Malina Sintnicolaas is a multi-media artist currently based in Vancouver, British Columbia. With a practice focused mostly in ceramic and fibre sculpture, Sintnicolaas questions the ways in which the material properties of ceramics and fibre might represent the complexities of anxiety, trauma and depression. Her intent is to create a dialogue, not for the viewer to connect with the specific emotion but rather to open up a space for contemplation of our interior lives through materiality, abstraction and affective works of art. She graduated with her Bachelor of Fine Arts from York University and completed her Master of Fine Arts from Emily Carr University of Art + Design. She currently teaches visual arts and ceramics at the Richmond Arts Centre. She has shown her work both nationally and internationally including the Burrard Arts Foundation in Vancouver, BC, Art Mur in Montreal, Sculptor’s Alliance in New York and the Canadian Sculpture Centre in Toronto, ON. She is also the recipient of the 2019 Audain Travel Award, the Won Lee Scholarship of the Sculptor’s Society of Canada and the 2022 BC Arts Council Project Assistant Grant respectively.

Mitra Mahmoodi is a ceramic artist based in Vancouver. Her work is inspired by the landscapes, architecture, and cultural traditions of the Middle East and Islamic world, drawing on her heritage to explore themes of memory and identity through handbuilt forms. She holds a Diploma in Ceramic Design from the University of the Arts London and a BFA from Emily Carr University of Art + Design. Since graduating in 2021, she has pursued a full-time studio practice. Her work has been exhibited in Canada and internationally, including shows in Vancouver, Coquitlam, Alberta, London, and across the United Kingdom.

Xiangmei Su is a Chinese-born, Canada-based multimedia artist working across installation, painting, photography and video. Holding a BA in Visual Arts from the University of British Columbia, her practice explores identity, memory and cultural intersections. Su has exhibited widely in both China and Canada. Her first solo show, The Wind, was exhibited at the Changshu Art Museum in 2012. She later presented solo exhibitions at the Seymour Art Gallery (2020) and as artist-in-residence at the Dr. Sun Yat-Sen Classical Chinese Garden (2022).
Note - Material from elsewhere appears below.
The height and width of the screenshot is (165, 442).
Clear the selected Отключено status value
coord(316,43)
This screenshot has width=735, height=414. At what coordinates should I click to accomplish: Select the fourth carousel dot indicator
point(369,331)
In 2023 and 2024, she deepened public engagement through solo shows at Lipont Gallery (Richmond) and Canton-sardine Gallery (Vancouver), followed by a duo exhibition at the West Vancouver Art Museum in 2025. She has published four catalogues, delivered a TEDx Talk titled ‘Becoming Who I Am’ (2020) and served as an exhibition advisor for the West Vancouver Community Arts Council in 2022.